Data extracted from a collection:
========
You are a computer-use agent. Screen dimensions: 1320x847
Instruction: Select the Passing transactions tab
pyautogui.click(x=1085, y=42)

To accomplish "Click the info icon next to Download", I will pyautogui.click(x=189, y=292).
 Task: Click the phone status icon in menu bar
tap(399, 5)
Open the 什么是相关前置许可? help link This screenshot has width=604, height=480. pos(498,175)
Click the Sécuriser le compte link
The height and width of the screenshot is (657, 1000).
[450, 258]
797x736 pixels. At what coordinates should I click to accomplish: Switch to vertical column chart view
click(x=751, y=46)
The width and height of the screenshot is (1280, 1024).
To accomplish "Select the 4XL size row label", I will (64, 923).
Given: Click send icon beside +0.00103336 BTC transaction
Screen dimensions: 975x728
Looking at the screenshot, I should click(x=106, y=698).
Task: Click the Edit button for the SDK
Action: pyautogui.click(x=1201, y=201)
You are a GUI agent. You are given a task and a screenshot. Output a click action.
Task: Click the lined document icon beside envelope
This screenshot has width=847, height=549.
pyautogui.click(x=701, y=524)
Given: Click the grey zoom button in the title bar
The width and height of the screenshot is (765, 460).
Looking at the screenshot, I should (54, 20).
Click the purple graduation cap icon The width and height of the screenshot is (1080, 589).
========
## Task goal:
Look through the entries above; copy every line holding the string "agent".

## Answer for the task:
You are a computer-use agent. Screen dimensions: 1320x847
You are a GUI agent. You are given a task and a screenshot. Output a click action.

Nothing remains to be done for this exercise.